Development of new strategies for electrochemical aptasensing.
27 May 2016
Campus Groenenborger, V0.08 - Groenenborgerlaan 171 - 2020 Antwerpen
Organization / co-organization:
Department of Chemistry
Karolien De Wael & Ronny Blust
PhD defence of Mrs. Sanaz Pilehvar - Department of Chemistry
In the present thesis, new strategies were developed and used to achieve efficient electrochemical aptasensing of low molecular weight target compounds. The sensitive detection of small molecule pollutants is one of the key challenges for environmental monitoring and biotechnology. The main issues which were tackled in this thesis were identification and improvement of different parameters affecting the quality of the ssDNA aptamer monolayer on the surface of the sensor and subsequent performance of the electrochemical aptasensing platform. In order to reach these goals, different experimental results were obtained. As a first step, a new and efficient pretreatment procedure for ssDNA immobilization on the surface of gold electrodes was developed. This pretreatment procedure is mainly based on the electrochemical cleaning followed by the activation of gold electrode surfaces for effective and reproducible ssDNA assembly. Taking into account the importance of ssDNA aptamer structure on its interaction with their target molecule, a new prestructuring strategy for ssDNA aptamers was developed based on the use of DNA intercalator agents such as proflavine. The effect of the developed strategies on the efficiency of the aptasensing towards CAP detection was also evaluated. The sensitivity of the impedimetric aptasensor towards CAP detection is enhanced when the above strategies are applied.

------------------------------------------------------------------------

◆ Brief 1: List every person named in the aptasensing announcement.
◆ Brief 2: Summarize the aptasensing announcement in two sentences.
◆ Brief 3: Go on with the aptasensing announcement after its final sentence.

◆ Material provided:
------------------------------------------------------------------------

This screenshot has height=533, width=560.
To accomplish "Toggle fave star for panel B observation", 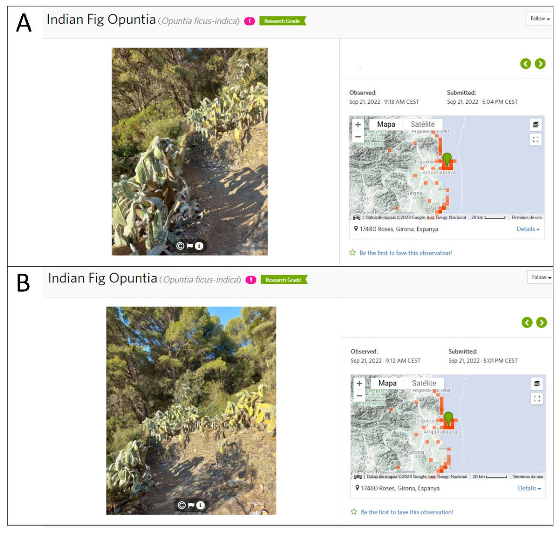I will coord(354,512).
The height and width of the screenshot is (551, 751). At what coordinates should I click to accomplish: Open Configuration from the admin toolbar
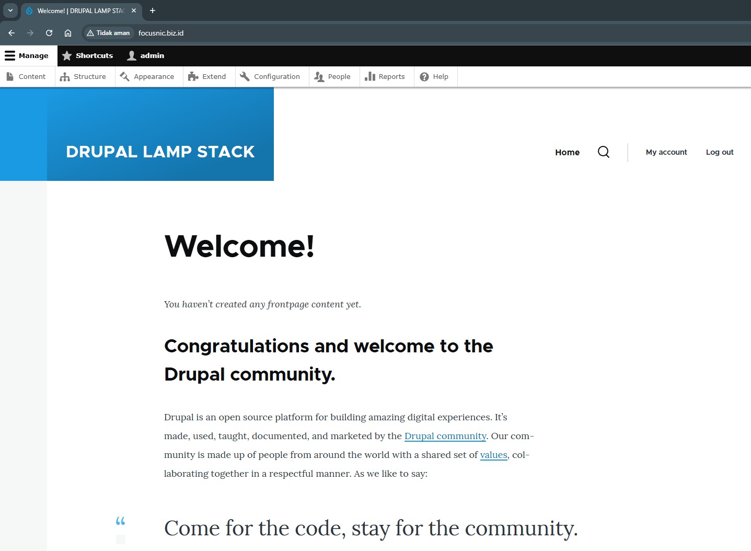[x=270, y=76]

------------------------------------------------------------------------

◆ Answer box 1:
Karolien De Wael
Ronny Blust
Sanaz Pilehvar

◆ Answer box 2: Sanaz Pilehvar's PhD thesis in the Department of Chemistry developed new strategies for efficient electrochemical aptasensing of low molecular weight target compounds, focusing on the parameters that affect the quality of the ssDNA aptamer monolayer on the sensor surface. It introduced a pretreatment procedure for ssDNA immobilization on gold electrodes and a prestructuring strategy for ssDNA aptamers using DNA intercalator agents such as proflavine, and applying these strategies enhanced the sensitivity of the impedimetric aptasensor toward CAP detection.

◆ Answer box 3:
In order to further improve the immobilization of ssDNA, surface modifications of gold nanoparticles were explored and a novel electrochemical aptasensing approach was proposed. This approach is based on the covalent attachment of gold nanoparticles on the electrode surface as an amplification and an immobilization platform for self-assembly of thiolated aptamers. The proposed aptasensing device demonstrated a number of advantages: (a) low detection limits, (b) simple experimental procedures, without requirements for chemical labelling of DNA or the target, (c) high stability and selectivity, (d) ability to sense OFL in real environmental samples, showing that the approach is promising for environmental monitoring. In addition, the special features of multi-walled carbon nanotubes were used to construct a highly efficient electrochemical aptasensor strategy in order to detect OH-PCB in human blood serum. The MWCNTs provide a high surface area for aptamer immobilization and fast heterogeneous electron transfer. The proposed aptasensing strategies provide remarkable properties such as fast response, broad linear range, good reproducibility, acceptable stability and low detection limit.